One molecule, infinite tools
Targeted depletion of unwanted transcripts results in a significant reduction in sequencing reads derived from cytoplasmic and mitochondrial rRNAs, globin, chloroplasts, housekeeping genes, or any other transcript species that may not be relevant to a study, for more efficient use of sequencing resources.
As a part of our standard procedure we prepare strand oriented RNA-seq “libraries” that maintain the information on which strand the original mRNA template is coming from, allowing to accurately determine gene expression from overlapping genes or to discover antisense regulators.
Tools for efficient cDNA generation from ultra-low inputs supporting research in areas previously hampered by quantity are part of our portfolio.
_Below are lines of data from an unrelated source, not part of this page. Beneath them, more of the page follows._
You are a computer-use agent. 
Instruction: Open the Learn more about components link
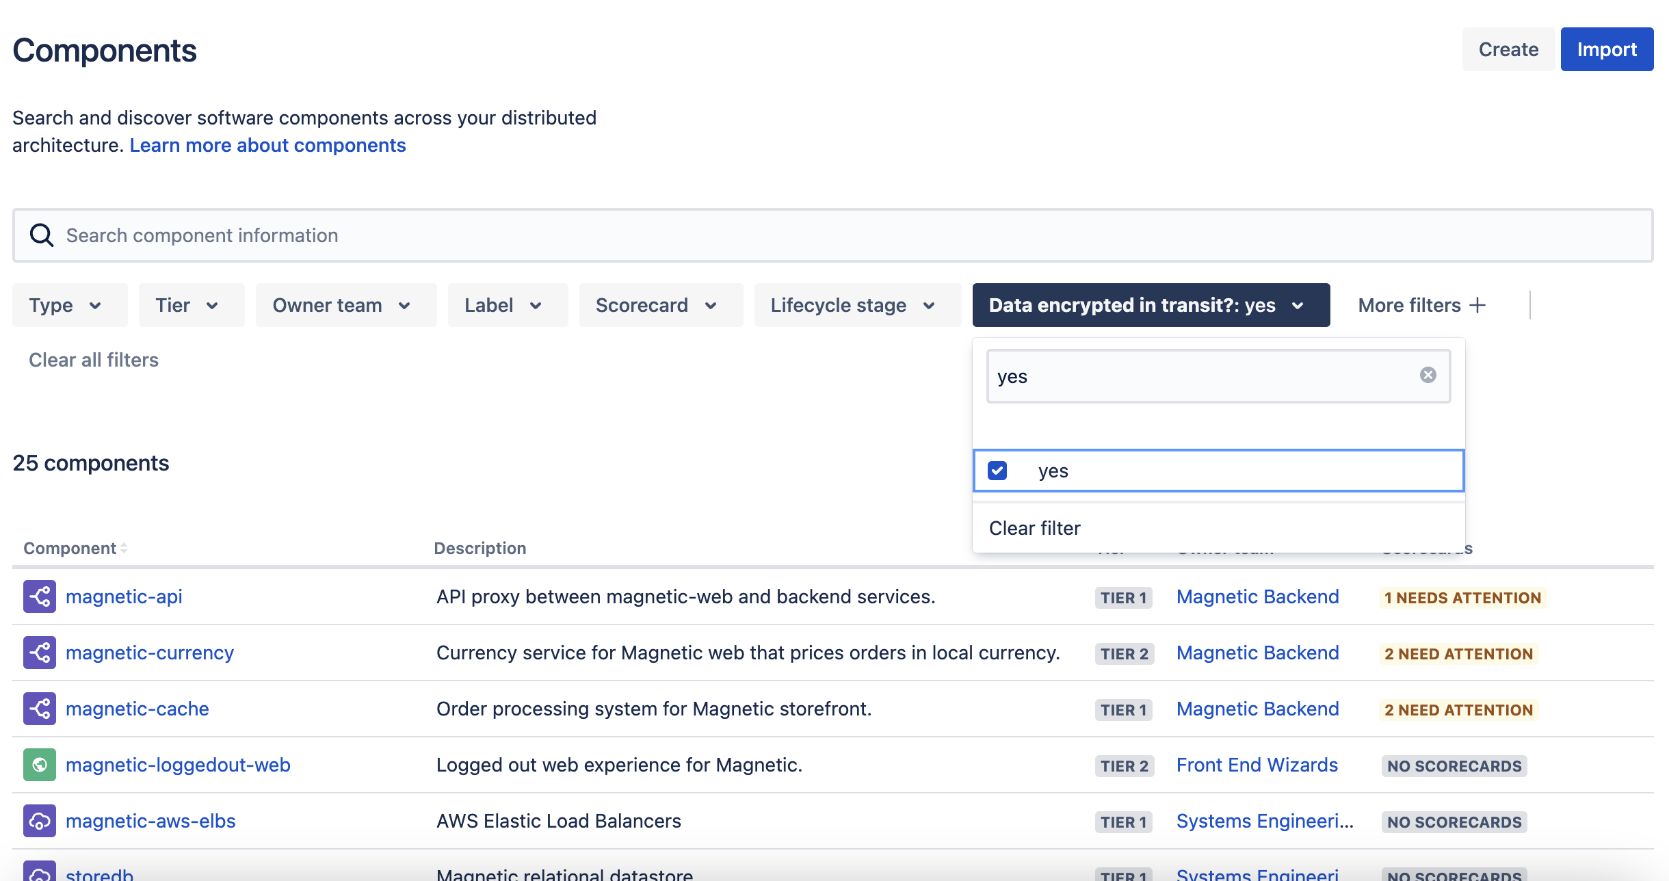267,145
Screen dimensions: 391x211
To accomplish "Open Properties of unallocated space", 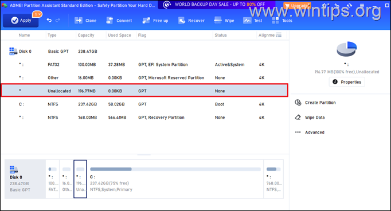I will pos(347,82).
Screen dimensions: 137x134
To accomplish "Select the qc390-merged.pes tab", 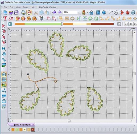I will (22, 125).
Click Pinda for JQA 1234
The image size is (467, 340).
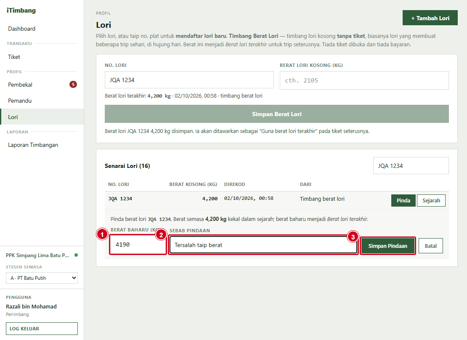click(403, 201)
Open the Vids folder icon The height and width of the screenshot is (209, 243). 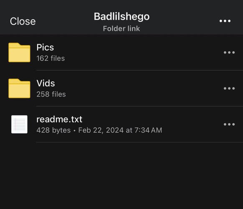tap(19, 88)
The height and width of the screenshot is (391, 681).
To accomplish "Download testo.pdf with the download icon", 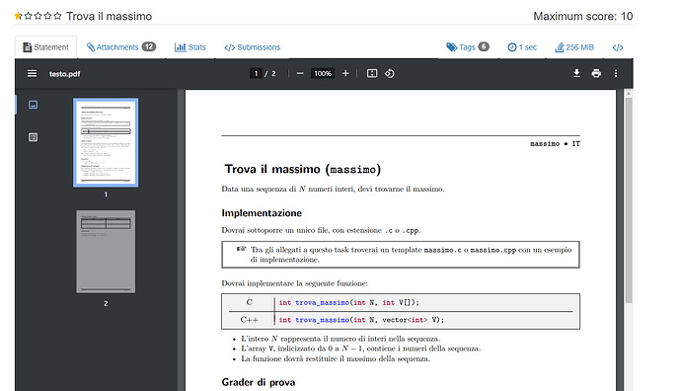I will point(576,73).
Full-length cDNA (Oxford Nanopore) is used in the context of projects where full length transcripts are sequenced to obtain fine structure of isoforms and to study their differential expression or to fine annotate de novo assembled genomes.
Direct RNA Sequencing: direct RNA sequencing, powered by Oxford Nanopore Technologies provides a direct window into the viral genetic material, bypassing traditional limitations and offering a comprehensive view of viral evolution, mutation rates, and pathogenicity mechanisms. Ideal for emerging pathogens and rapidly mutating viruses this technology also allow to detect base modifications on the RNA molecule such as N6-methyladenosine (m6A) and pseudouridine ( Ψ ) which are now to play important role in stability of the molecule and replication rate. These same modifications are crucial for the development of RNA-based vaccines.